Paginatekst
►

Het is nodig in cafés en andere binnenruimten om mondkapjes te dragen. De eerste resultaten van een groot onderzoek dat vooraanstaand hoogleraar en natuurkundige Detlef Lohse van Universiteit Twente uitvoert, wijzen uit dat kleine druppeltjes in de lucht een grotere rol bij de verspreiding van het virus spelen dan werd gedacht.
Dat onthult
Tubantia vandaag. De hoogleraar doet een groot onderzoek naar deze aerosolen, de minuscule druppeltjes die het virus ver kunnen dragen en die lang zouden blijven hangen. Eén ding weet Detlef Lohse al zeker: „Mondkapjes binnen zijn noodzakelijk, bijvoorbeeld in de kroeg.”
De vakgroep van Lohse onderzoekt de levensduur van minuscule druppeltjes die mensen uitademen of die bij het praten of zingen of hoesten ontstaan. Daarnaast wordt – in samenwerking met de Universiteit Groningen – gekeken naar de hoeveelheid virus in druppeltjes die nodig is om iemand te besmetten en naar de hoeveelheid virus die die druppeltjes kunnen bevatten.

◄

Opdrachten
• A. Vertaal deze zin uit het artikel over aerosolen en mondkapjes in het Engels: "De vakgroep van Lohse onderzoekt de levensduur van minuscule druppeltjes die mensen uitademen of die bij het praten of zingen of hoesten ontstaan."
• B. Zet het artikel over aerosolen en mondkapjes voort, te beginnen na de laatste zin.

[Opgeslagen items]
►

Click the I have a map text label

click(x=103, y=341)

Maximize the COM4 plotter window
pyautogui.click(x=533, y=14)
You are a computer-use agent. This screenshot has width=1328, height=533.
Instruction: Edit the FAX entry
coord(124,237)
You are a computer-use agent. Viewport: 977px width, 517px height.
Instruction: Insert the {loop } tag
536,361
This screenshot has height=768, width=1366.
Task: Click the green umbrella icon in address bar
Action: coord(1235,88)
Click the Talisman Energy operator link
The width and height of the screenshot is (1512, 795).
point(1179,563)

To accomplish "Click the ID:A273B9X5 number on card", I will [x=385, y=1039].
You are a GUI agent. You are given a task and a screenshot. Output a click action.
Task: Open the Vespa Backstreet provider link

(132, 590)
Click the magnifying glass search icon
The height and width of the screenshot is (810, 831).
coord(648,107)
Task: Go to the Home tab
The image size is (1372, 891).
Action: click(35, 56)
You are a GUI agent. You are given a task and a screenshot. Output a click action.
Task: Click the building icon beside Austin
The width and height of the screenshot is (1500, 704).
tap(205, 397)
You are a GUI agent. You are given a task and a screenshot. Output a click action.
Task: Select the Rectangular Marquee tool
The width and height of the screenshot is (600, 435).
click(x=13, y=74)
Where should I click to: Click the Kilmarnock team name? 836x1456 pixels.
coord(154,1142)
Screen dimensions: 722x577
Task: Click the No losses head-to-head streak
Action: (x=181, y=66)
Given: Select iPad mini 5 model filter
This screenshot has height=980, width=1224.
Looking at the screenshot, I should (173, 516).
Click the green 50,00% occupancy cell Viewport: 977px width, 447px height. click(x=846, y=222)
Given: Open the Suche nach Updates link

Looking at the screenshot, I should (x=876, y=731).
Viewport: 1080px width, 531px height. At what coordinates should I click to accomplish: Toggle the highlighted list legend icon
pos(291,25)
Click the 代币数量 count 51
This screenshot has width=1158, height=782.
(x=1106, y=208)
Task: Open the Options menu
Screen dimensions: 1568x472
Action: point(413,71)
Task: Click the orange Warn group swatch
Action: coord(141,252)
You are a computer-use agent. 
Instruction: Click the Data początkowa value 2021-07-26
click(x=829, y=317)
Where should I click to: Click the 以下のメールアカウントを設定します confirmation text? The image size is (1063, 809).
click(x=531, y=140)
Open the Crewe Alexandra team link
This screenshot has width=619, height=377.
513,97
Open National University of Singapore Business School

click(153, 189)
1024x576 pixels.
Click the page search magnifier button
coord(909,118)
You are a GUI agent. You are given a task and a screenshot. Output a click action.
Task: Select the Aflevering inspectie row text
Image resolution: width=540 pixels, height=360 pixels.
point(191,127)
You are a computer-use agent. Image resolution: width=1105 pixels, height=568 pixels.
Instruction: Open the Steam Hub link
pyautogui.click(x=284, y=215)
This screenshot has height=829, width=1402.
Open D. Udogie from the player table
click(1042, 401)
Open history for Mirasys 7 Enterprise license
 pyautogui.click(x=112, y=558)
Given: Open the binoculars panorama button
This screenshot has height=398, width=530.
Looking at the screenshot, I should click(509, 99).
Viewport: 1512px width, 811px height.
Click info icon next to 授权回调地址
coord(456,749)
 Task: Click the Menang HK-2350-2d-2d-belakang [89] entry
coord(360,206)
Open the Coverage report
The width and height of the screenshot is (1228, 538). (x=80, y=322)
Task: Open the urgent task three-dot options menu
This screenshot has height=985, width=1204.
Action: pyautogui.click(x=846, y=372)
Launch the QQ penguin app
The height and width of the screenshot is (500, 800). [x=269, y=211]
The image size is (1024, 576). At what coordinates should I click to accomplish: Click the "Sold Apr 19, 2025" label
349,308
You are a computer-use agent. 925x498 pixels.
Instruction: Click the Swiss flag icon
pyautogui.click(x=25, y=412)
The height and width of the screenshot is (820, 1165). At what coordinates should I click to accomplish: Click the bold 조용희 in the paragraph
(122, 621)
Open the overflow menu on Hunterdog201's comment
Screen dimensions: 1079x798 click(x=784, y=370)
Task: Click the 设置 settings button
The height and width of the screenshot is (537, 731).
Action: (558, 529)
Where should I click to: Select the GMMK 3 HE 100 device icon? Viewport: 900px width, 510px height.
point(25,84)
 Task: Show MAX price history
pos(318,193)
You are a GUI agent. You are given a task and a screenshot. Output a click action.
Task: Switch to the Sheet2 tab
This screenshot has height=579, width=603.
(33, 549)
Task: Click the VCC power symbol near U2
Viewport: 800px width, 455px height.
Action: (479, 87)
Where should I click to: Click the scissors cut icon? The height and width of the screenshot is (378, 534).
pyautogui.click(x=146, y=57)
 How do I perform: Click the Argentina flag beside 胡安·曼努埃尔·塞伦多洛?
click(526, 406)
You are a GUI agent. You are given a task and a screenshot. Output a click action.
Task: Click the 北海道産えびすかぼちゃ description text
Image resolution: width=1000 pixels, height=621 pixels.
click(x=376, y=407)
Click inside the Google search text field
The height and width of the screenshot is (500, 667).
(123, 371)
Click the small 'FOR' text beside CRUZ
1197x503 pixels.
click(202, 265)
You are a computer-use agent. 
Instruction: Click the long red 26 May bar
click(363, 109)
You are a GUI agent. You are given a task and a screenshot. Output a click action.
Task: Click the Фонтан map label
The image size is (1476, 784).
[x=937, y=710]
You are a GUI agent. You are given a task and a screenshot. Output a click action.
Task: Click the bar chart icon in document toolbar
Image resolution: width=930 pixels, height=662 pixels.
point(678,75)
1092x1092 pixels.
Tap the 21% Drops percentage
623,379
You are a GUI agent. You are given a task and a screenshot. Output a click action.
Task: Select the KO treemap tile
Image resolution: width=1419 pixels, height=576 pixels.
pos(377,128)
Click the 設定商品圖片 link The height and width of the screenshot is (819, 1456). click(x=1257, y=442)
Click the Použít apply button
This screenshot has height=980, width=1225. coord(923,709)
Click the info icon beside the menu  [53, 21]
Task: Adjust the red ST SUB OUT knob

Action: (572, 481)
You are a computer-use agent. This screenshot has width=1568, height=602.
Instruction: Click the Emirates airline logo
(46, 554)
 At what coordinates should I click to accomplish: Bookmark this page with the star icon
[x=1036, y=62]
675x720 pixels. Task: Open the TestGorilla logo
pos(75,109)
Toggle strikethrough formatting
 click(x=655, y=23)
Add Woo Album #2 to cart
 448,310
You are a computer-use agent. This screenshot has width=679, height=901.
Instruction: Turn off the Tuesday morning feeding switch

◄

Verwachte antwoorden
• A. Lohse's research group studies the lifespan of minuscule droplets that people exhale or that are produced when talking, singing, or coughing.

• B.
De conclusie van de eerste voorlopige simulaties is al helder: de theorie van de wereldgezondheidsorganisatie WHO dat kleine druppeltjes verwaarloosd kunnen worden, omdat ze in de lucht verdampen, is niet langer houdbaar. „Ze leven 30 tot 40 keer langer dan volgens een oud model uit de jaren 30 waarop de anderhalve meter afstandsregels van de WHO en het RIVM zijn gebaseerd”, zegt Lohse tegen
Tubantia. Volgens dat oude model komen grotere druppels die mensen hoesten of niezen niet verder dan die anderhalve meter. Maar volgens Lohse is dat niet afdoende.
De hoogleraar concludeert daarom nu al dat Nederland net als veel andere landen mondkapjes moet gaan dragen in binnenruimten waar mensen samenkomen. „Ik zou dat zeker verplicht stellen”, klinkt het.